建築基準法の壁量計算をすることで、震度5の中程度の地震でほとんど損傷しないまたは倒壊しない建物(基準法耐震等級1)を耐震性能の基準としており、その標準層せん断力係数はC0=0.2としています。ただし昨今の震度6強を上回る大地震が頻繁に起こる日本では、建築基準法を守っただけの建物はそれら大地震には対応できないといえます。

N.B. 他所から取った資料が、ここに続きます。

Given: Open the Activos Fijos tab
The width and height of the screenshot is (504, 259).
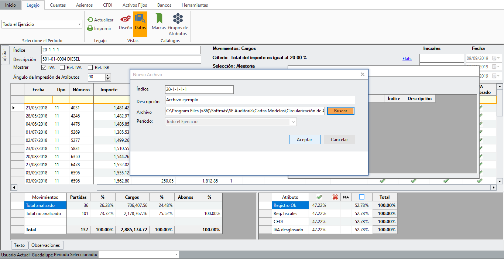Looking at the screenshot, I should (134, 5).
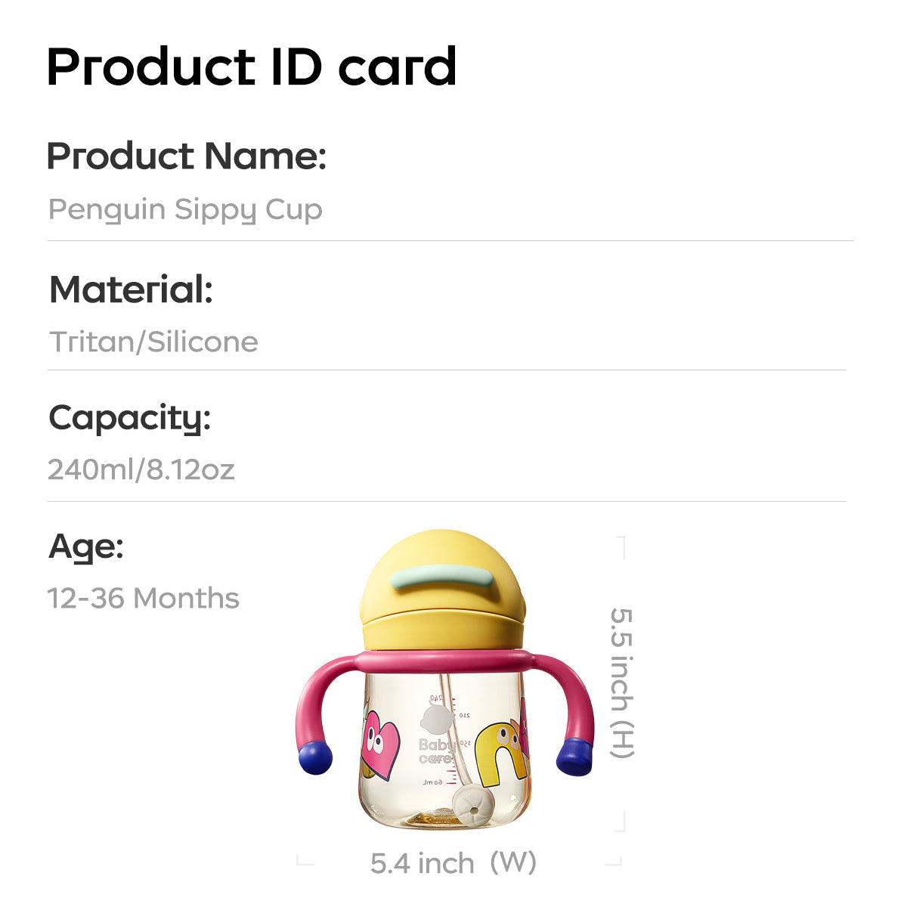
Task: Select the "Product Name:" label
Action: pyautogui.click(x=186, y=156)
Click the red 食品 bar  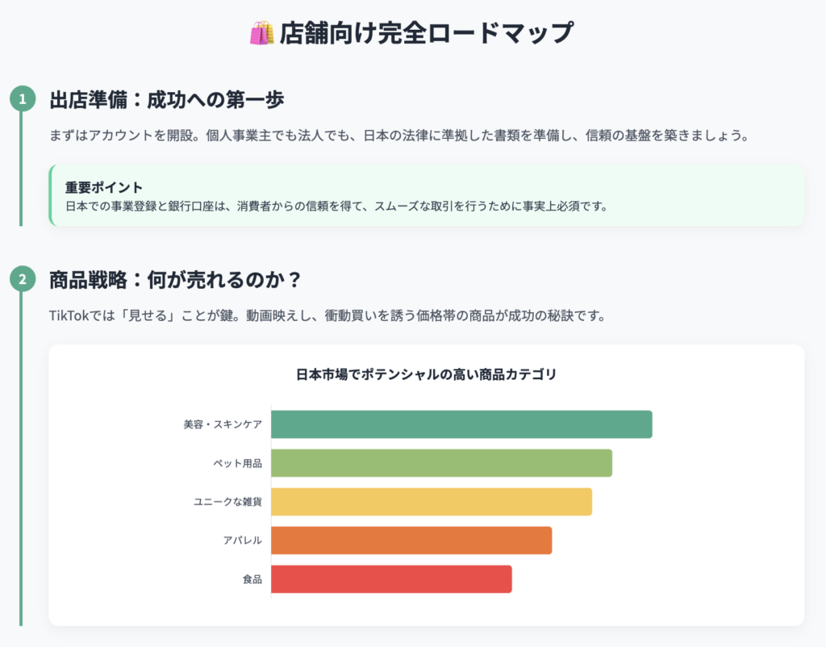click(391, 579)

また震度6で倒壊しないまでも損傷したら、命は守れたけど、家を直したりまたは建て直すことになったらと、お金の心配がでてきます。

ということで、性能表示制度のもと 建築基準法以上の耐震性能を向上させる制度ができました。

この標準層せん断力(C0≧0.2)をもとに地震力を外力とした設計を1次設計(許容応力度計算)と呼び)で対応し、次に震度6・7の大地震時で倒壊しないための層せん断力係数はC0≧1.0とした(2次設計(保有水平耐力計算))で対応すると考えています。許容応力度計算の場合 数十年に1度 80~100galの地震動に対する層せん断力係数C0≧0.2xその他係数を建物荷重に掛けて、損傷しない建物を設計し、保有水平耐力計算では数百年に1度 300~400galの地震動に対するC0≧0.3xその他係数を建物荷重に掛けて倒壊しない建物を設計します。

1次設計と2次設計があるとしていますが、建物荷重は変わりません、重さは同じです。2次設計の保有水平耐力計算のC0は1.0としていますが、建物特性係数等を掛けると実質的な係数は0.3から0.4となります。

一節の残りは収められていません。